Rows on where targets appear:
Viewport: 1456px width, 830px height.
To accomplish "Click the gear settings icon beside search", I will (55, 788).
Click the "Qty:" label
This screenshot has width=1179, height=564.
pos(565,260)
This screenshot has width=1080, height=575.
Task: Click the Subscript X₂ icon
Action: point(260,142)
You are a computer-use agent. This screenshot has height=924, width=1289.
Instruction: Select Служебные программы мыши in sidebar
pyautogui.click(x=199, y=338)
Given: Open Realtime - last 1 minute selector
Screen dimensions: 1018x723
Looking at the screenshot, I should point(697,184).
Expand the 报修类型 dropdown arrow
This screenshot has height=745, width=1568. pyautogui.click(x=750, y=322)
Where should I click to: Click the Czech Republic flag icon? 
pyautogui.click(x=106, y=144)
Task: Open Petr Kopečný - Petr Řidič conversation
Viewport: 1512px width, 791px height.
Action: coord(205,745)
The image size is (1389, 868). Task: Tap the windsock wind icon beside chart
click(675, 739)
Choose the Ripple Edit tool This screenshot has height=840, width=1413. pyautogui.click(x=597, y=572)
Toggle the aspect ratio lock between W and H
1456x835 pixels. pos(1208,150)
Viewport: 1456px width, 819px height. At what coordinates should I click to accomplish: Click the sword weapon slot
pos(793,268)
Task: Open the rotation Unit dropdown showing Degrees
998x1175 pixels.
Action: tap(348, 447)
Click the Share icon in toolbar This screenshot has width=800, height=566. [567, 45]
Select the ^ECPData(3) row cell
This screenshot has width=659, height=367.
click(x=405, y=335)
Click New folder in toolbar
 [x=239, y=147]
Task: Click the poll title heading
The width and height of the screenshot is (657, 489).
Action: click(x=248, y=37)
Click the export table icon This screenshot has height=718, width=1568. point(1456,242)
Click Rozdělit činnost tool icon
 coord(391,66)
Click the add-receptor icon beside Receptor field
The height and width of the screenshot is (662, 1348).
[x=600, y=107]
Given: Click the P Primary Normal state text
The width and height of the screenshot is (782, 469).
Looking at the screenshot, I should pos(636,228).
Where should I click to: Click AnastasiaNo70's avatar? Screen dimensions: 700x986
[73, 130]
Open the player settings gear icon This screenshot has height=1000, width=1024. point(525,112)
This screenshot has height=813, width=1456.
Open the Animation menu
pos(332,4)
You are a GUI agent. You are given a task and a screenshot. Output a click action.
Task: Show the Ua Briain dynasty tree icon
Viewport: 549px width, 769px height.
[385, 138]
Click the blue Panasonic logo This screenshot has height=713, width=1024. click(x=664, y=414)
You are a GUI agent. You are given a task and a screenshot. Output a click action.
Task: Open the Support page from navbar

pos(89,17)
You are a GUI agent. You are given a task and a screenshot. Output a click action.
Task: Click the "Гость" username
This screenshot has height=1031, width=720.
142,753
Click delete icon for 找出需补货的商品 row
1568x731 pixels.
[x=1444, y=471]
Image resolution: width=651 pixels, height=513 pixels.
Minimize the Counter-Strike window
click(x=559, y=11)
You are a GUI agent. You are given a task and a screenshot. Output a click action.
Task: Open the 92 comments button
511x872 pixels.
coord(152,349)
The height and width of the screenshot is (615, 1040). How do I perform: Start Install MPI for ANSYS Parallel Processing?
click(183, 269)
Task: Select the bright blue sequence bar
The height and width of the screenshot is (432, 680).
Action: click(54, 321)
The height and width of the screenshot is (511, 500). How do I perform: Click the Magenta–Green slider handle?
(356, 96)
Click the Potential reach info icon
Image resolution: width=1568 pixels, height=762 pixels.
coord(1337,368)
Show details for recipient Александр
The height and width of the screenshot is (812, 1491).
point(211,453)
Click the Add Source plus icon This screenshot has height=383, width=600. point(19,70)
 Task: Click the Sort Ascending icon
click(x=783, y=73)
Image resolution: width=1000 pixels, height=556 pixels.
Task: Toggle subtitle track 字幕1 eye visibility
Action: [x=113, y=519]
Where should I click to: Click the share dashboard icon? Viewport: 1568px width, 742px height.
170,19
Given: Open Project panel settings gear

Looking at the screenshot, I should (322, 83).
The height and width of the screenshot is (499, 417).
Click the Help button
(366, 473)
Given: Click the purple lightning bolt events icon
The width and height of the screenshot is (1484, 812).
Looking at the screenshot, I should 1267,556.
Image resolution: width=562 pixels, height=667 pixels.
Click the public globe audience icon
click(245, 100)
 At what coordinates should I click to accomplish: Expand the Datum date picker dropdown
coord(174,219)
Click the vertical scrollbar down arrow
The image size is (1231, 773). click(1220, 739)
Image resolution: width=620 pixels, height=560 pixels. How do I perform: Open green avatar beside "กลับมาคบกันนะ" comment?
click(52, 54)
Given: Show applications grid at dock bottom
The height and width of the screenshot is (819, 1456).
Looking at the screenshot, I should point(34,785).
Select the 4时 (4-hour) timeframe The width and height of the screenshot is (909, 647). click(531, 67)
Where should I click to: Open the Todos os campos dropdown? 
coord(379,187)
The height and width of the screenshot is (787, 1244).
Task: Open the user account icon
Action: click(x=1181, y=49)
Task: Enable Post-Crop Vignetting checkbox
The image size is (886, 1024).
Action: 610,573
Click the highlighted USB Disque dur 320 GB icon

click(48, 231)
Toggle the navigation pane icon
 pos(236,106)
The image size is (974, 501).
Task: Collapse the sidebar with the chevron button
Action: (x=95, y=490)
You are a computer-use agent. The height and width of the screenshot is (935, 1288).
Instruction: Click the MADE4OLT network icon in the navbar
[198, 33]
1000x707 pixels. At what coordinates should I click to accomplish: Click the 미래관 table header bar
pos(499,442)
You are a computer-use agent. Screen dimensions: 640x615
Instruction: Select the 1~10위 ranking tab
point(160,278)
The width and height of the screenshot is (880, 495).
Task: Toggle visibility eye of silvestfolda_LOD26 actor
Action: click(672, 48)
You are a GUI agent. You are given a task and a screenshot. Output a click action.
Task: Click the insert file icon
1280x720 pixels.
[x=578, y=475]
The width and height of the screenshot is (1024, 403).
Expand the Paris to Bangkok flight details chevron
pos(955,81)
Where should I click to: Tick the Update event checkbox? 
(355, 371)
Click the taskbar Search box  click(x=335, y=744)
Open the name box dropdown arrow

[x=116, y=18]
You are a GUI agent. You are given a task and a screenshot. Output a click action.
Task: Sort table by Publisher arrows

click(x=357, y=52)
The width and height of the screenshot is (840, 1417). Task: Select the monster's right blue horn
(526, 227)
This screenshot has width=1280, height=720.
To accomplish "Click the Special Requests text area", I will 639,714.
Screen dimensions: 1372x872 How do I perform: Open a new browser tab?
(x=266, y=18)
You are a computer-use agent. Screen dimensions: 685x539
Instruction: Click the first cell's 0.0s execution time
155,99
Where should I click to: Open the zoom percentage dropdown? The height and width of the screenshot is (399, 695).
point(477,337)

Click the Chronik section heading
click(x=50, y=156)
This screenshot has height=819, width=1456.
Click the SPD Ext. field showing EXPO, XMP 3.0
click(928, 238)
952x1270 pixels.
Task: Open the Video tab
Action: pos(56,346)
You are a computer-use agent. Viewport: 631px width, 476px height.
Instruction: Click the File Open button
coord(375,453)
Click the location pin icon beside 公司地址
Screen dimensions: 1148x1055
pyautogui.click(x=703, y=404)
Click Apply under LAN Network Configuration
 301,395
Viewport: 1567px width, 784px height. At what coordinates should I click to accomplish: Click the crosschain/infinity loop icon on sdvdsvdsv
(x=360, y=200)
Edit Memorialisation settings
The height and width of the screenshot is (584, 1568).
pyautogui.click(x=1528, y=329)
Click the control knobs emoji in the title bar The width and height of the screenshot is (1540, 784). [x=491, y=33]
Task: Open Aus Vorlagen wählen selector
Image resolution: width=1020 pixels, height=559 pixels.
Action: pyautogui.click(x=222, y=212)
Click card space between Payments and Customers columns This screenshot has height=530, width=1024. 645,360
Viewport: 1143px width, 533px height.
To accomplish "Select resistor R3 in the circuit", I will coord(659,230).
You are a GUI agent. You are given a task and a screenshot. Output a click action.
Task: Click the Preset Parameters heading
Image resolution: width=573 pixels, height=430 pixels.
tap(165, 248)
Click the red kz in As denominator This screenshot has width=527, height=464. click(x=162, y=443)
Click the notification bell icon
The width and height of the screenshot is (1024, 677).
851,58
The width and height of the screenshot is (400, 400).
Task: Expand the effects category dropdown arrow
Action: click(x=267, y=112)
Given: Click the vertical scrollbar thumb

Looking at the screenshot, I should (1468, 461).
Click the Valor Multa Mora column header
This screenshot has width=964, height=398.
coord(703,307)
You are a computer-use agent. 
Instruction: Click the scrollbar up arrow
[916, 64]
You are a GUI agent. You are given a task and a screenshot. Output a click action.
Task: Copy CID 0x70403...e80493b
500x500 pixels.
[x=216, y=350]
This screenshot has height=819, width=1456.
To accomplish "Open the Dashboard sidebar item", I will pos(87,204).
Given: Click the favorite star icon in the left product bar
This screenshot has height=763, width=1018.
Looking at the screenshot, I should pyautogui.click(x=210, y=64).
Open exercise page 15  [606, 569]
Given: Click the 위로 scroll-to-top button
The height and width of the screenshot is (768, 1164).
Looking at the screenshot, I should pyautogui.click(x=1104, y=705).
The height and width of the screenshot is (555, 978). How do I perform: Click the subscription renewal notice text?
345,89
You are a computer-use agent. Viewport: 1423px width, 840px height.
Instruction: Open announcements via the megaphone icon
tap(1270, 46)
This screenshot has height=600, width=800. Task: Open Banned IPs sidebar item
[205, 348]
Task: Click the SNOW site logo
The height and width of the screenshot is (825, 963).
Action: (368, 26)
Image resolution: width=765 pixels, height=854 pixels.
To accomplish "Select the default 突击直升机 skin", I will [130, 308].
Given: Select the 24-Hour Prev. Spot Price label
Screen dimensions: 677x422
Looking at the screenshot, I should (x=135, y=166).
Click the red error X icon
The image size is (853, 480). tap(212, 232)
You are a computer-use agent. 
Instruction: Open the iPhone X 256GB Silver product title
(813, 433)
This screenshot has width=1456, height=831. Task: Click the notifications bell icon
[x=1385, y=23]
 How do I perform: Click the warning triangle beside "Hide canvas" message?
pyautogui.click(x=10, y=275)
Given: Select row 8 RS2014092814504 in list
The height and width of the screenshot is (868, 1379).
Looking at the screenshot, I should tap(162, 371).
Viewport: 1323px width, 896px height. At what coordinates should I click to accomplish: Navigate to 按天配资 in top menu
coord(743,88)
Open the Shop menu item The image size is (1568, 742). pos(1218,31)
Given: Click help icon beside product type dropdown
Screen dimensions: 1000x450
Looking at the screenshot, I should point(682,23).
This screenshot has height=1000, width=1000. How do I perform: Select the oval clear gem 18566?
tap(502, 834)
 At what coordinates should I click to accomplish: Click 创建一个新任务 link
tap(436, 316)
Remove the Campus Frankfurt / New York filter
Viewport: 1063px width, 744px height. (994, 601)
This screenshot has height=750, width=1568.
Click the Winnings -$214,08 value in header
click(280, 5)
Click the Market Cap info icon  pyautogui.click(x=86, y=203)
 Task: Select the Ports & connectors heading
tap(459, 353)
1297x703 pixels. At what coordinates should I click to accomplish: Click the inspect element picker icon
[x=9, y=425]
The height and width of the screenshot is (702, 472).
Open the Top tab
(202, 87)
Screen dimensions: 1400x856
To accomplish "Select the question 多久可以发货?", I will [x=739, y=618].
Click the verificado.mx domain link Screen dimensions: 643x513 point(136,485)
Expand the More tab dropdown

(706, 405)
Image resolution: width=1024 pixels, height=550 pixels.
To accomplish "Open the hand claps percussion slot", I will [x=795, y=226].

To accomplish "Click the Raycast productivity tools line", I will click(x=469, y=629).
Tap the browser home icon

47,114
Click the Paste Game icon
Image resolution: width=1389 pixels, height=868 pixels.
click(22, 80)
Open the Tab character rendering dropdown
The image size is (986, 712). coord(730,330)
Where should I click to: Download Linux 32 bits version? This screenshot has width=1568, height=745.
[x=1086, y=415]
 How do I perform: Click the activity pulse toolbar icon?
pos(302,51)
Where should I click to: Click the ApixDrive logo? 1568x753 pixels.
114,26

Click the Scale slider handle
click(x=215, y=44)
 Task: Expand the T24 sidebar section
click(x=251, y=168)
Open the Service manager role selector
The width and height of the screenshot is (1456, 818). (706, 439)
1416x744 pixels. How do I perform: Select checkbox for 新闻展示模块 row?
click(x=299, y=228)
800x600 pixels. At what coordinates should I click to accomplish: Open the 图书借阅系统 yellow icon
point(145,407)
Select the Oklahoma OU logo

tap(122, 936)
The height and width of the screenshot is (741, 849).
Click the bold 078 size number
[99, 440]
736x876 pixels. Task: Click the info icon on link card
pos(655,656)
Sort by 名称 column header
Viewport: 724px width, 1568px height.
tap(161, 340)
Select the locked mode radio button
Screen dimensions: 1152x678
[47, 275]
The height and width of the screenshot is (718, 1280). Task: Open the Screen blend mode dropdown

PROBLEM REQUIREMENTS
Please format the lines of the records starting at the one containing "Remove the Campus Frankfurt / New York filter" and ending at the one containing "tap(459, 353)" as a numbered list, omitting any blank lines.

ANSWER TO THE TASK
1. Remove the Campus Frankfurt / New York filter
2. Viewport: 1063px width, 744px height. (994, 601)
3. This screenshot has height=750, width=1568.
4. Click the Winnings -$214,08 value in header
5. click(280, 5)
6. Click the Market Cap info icon  pyautogui.click(x=86, y=203)
7.  Task: Select the Ports & connectors heading
8. tap(459, 353)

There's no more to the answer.